What is being asked>
All lines with the word "computer" must be pulled from the entries below.
[[ Supplied records, beginning ]]
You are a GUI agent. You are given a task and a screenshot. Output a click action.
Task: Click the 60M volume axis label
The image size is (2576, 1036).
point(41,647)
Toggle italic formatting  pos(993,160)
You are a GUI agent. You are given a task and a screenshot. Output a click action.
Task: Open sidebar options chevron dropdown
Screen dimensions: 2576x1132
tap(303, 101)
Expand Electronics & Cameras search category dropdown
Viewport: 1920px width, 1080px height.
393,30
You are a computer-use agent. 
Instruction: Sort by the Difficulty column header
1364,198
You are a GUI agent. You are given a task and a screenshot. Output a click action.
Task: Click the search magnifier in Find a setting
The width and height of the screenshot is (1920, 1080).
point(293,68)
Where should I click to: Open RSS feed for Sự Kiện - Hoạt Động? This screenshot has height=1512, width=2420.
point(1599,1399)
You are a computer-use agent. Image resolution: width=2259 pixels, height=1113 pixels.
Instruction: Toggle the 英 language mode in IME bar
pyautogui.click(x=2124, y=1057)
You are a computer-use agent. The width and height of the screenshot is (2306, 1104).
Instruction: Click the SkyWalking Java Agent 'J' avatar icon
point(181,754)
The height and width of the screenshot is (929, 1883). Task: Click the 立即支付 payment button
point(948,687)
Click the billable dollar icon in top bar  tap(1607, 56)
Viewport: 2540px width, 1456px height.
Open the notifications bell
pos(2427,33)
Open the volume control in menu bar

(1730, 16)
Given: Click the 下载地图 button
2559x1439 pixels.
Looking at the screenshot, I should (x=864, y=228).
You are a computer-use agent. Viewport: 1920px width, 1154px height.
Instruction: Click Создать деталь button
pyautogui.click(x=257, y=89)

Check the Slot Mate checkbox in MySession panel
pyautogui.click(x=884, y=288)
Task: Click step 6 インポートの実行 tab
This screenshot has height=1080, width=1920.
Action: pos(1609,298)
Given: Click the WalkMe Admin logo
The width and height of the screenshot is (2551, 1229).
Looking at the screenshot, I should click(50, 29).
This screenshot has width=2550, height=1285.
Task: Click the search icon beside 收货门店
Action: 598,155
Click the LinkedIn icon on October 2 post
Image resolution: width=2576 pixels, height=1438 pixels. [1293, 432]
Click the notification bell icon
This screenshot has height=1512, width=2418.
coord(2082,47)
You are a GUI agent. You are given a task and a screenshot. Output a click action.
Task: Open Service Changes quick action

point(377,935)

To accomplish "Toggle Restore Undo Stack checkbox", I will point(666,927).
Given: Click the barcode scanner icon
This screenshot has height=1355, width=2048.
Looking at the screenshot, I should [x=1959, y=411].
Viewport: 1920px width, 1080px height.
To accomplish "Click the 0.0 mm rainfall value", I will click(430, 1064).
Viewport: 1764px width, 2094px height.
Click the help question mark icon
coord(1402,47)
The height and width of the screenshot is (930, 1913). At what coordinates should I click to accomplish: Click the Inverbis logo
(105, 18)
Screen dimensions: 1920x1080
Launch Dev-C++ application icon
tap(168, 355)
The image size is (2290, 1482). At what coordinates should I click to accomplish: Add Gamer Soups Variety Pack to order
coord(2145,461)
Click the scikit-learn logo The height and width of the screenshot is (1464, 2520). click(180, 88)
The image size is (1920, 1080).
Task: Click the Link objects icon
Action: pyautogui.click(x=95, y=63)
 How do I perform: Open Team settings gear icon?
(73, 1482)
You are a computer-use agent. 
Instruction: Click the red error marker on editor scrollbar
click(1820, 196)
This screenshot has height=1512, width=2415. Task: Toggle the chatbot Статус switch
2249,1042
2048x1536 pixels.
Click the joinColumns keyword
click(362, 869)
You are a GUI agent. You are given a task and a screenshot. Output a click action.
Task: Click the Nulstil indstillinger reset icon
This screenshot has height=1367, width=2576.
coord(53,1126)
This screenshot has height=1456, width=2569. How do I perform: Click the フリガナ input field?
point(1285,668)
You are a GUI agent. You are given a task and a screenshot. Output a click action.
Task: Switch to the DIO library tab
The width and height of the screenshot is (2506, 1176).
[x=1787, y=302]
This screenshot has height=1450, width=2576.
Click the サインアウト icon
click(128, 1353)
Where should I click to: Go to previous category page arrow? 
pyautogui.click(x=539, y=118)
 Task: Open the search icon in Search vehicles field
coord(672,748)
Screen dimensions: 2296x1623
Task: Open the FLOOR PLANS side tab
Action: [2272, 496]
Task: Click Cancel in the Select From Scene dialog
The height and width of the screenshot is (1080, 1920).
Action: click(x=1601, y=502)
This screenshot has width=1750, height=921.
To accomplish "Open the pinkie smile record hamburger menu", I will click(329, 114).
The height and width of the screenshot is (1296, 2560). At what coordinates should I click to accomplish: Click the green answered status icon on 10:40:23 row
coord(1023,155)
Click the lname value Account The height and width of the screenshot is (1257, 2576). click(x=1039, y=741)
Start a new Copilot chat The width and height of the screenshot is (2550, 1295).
[[ Supplied records, end ]]
Answer section>
You are a computer-use agent. 
You are a computer-use agent. Image resolution: width=2259 pixels, height=1113 pixels.
You are a computer-use agent. The width and height of the screenshot is (2306, 1104).
You are a computer-use agent. Viewport: 1920px width, 1154px height.
You are a computer-use agent. 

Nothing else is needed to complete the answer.